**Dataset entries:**
▼

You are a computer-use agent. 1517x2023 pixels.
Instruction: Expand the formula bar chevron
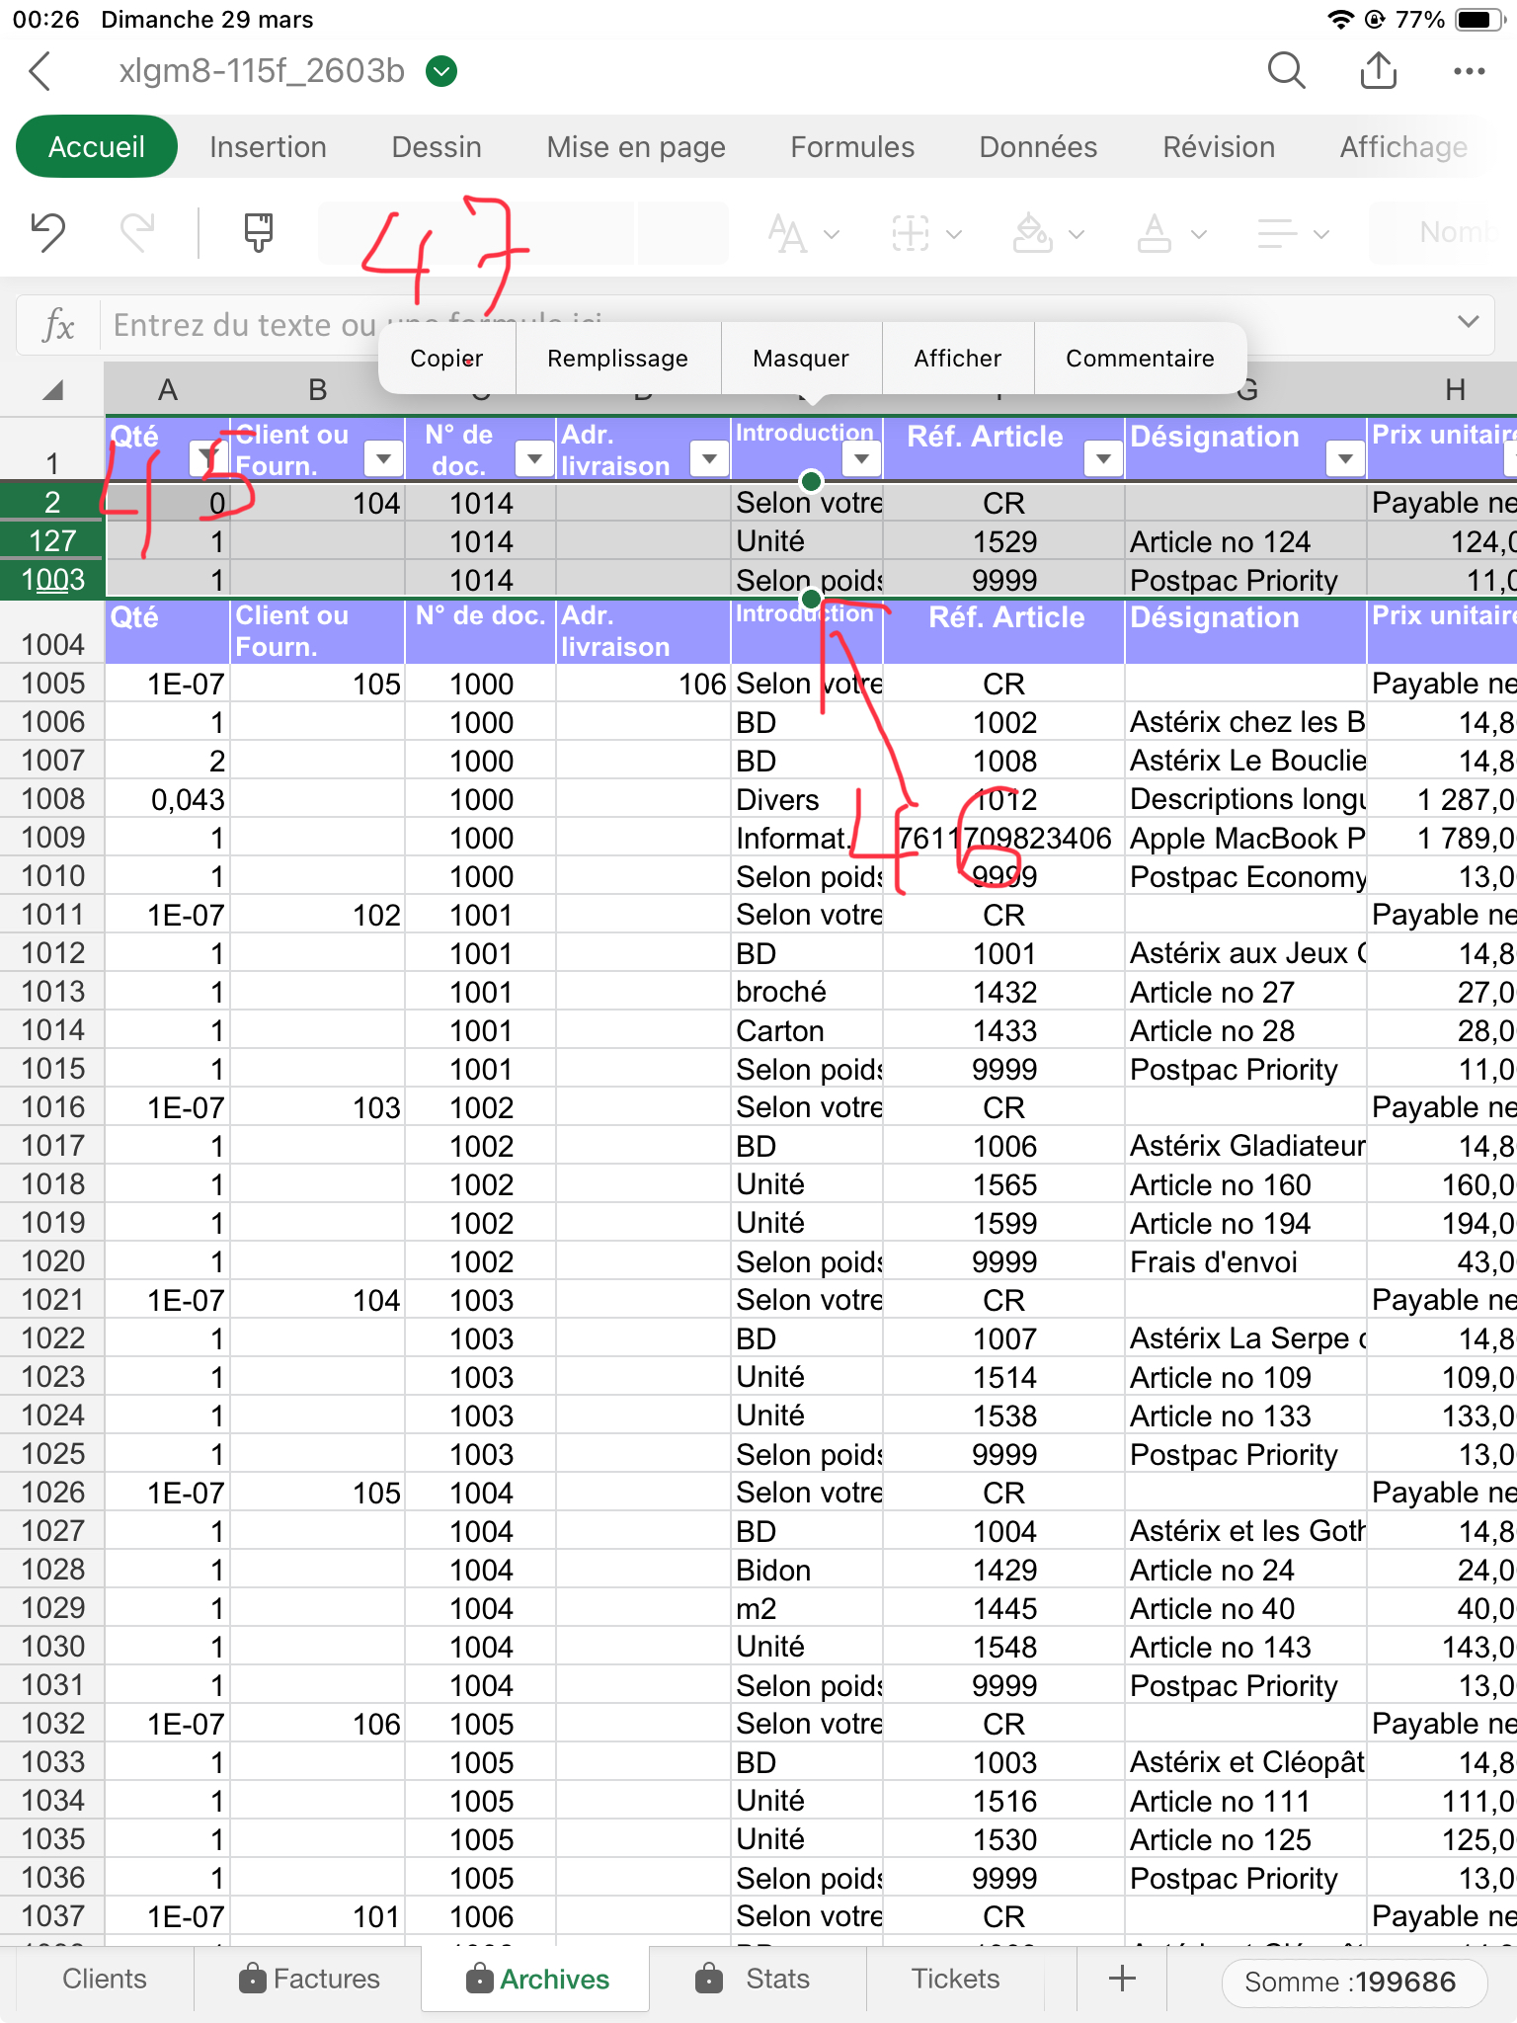(x=1468, y=322)
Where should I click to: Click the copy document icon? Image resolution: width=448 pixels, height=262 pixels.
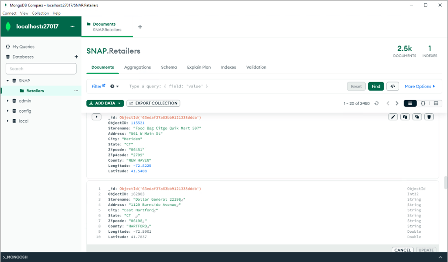[x=405, y=117]
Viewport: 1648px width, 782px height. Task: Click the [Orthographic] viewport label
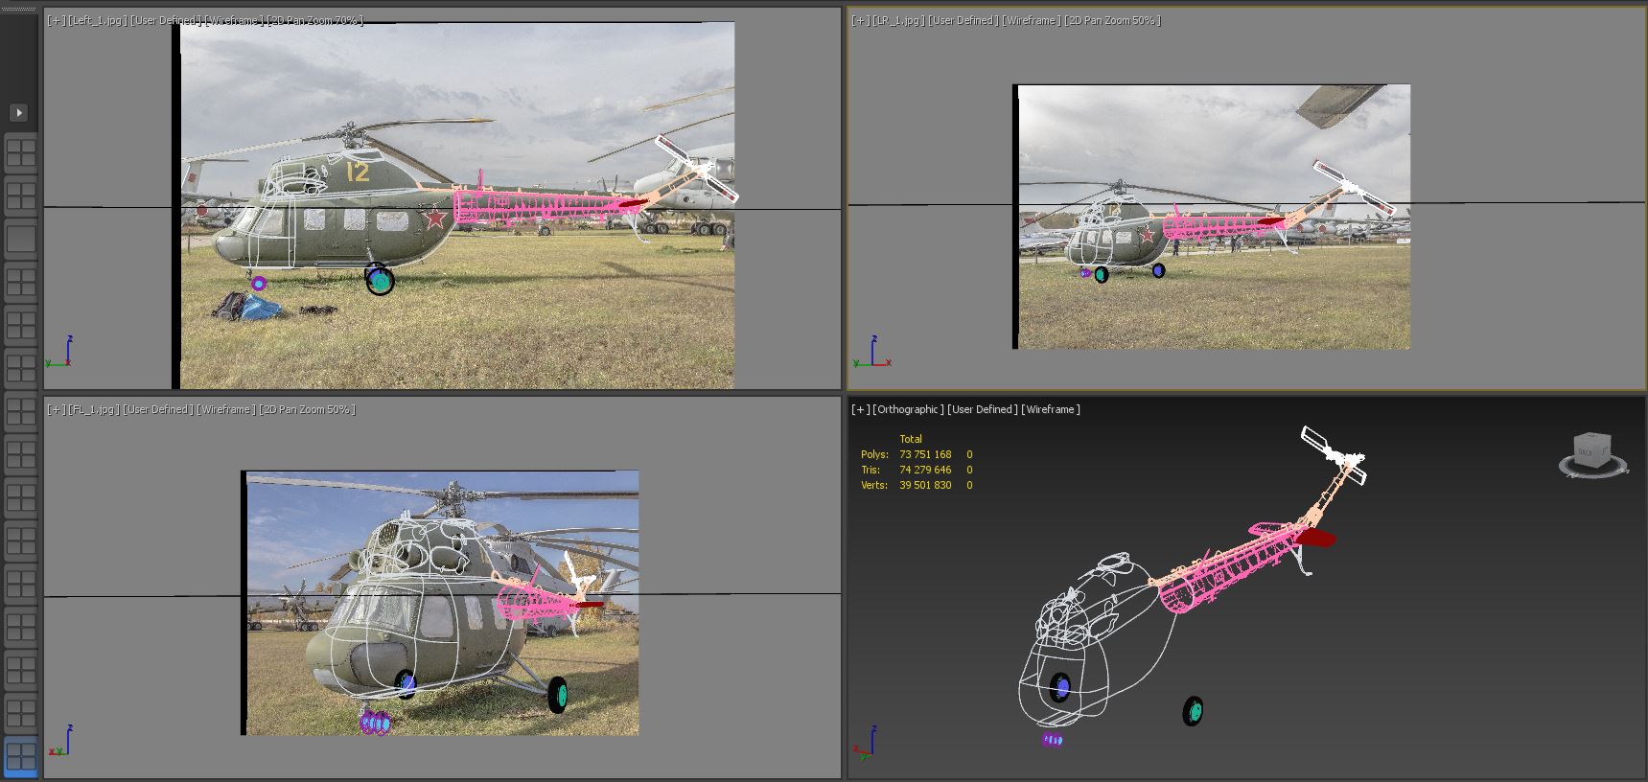pos(908,409)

▲

**Required action:** Write out all the entries again, word for word, and print no images.

**Answer box:**
You are a computer-use agent. 1517x2023 pixels.
Instruction: Expand the formula bar chevron
(x=1468, y=322)
Where should I click to: Click the copy document icon? Image resolution: width=448 pixels, height=262 pixels.
[x=405, y=117]
Viewport: 1648px width, 782px height. Task: Click the [Orthographic] viewport label
pos(908,409)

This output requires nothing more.